The same problem applies in education. If an R.F.T. shows that reducing class size, allowing parents to choose which schools their children attend, or any other reform is effective, other schools can readily copy the reform. With little opportunity for anyone to obtain a patent that can yield large profits, there are few incentives for anyone to conduct R.F.T.'s.
Several steps need to be taken. First, major foundations need to demonstrate the power of R.F.T.'s by helping to finance evaluations of widely discussed innovations. Second, state departments of education should routinely sponsor R.F.T.'s when they consider introducing an educational innovation.

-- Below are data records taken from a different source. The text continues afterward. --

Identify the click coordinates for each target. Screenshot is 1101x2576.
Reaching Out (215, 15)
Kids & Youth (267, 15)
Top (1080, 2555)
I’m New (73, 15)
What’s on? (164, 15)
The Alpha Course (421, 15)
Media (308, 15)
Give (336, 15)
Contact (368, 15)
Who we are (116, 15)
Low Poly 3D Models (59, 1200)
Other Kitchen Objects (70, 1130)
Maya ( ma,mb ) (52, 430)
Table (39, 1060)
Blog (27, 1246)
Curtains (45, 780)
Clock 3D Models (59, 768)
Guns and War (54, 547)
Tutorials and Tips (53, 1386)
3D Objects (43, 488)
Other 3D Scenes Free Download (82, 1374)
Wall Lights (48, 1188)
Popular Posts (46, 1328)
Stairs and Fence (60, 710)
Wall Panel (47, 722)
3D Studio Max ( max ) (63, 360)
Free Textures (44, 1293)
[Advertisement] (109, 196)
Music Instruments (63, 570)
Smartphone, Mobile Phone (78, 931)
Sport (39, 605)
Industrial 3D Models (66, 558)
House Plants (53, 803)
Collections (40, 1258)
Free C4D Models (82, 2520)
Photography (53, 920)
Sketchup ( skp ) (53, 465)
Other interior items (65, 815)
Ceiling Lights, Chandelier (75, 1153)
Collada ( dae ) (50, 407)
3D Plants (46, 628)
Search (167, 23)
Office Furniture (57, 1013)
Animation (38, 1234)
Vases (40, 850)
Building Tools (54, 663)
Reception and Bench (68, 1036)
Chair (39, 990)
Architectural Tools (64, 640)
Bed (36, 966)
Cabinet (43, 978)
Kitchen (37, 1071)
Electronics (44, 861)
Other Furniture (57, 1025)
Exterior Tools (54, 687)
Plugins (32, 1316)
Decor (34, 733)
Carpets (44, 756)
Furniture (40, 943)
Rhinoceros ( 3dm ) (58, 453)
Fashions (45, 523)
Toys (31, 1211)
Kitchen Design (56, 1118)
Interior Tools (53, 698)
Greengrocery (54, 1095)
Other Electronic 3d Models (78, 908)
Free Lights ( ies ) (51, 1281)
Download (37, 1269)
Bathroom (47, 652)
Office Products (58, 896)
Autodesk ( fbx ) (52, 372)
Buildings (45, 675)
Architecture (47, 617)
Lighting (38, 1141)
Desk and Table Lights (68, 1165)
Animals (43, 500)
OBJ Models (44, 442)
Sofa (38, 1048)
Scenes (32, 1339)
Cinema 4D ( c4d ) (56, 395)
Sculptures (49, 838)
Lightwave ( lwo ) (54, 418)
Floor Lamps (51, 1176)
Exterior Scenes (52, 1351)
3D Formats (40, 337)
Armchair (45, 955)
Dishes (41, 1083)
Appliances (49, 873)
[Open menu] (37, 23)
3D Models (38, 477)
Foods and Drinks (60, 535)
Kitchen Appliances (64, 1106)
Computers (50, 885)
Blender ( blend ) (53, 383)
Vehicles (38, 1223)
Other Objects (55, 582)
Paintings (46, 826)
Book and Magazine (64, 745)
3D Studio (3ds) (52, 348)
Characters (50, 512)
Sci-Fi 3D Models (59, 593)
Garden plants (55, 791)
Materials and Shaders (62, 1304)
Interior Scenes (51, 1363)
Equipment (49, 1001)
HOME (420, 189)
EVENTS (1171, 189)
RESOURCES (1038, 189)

Third, Congress should require the Department of Education's Office of Educational Research and Improvement to devote a significant proportion of its funds to R.F.T.'s. This requirement could be included in legislation to reauthorize the office, now being considered by Congress. The office has provided important information on the state of U.S. education by sponsoring longitudinal studies of educational trends. But, as a National Academy of Science report has pointed out, too much of the office's budget is being frittered away on surveys of educational practices and the budgets of a plethora of educational labs and centers whose work has seldom, if ever, had a major educational impact.
Finally, just as the F.D.A. certifies prescription drugs only after they have been tested in field trials, so the Department of Education should provide its stamp of approval on educational practices only after they have survived R.F.T.'s. Such a decision, by itself, would transform the world of education research and practice.
Yes, this would be a costly undertaking, involving hundreds of millions of dollars -- perhaps even more. But education is a large and vital sector of our society, in which we now spend more than $300-billion, often on practices that have not been systematically evaluated. So the eventual benefits would far outweigh the costs.
Some will object that children should not be subject to experimentation. But we are experimenting on them now, when we subject them to reforms that we implement before careful study, relying instead on the hunches or ideological preferences of legislators or members of school boards, or the theories of prominent educators. Advances in science have always depended on disciplined inquiry. In education, just as in medicine, we need hard facts, not untested guesses.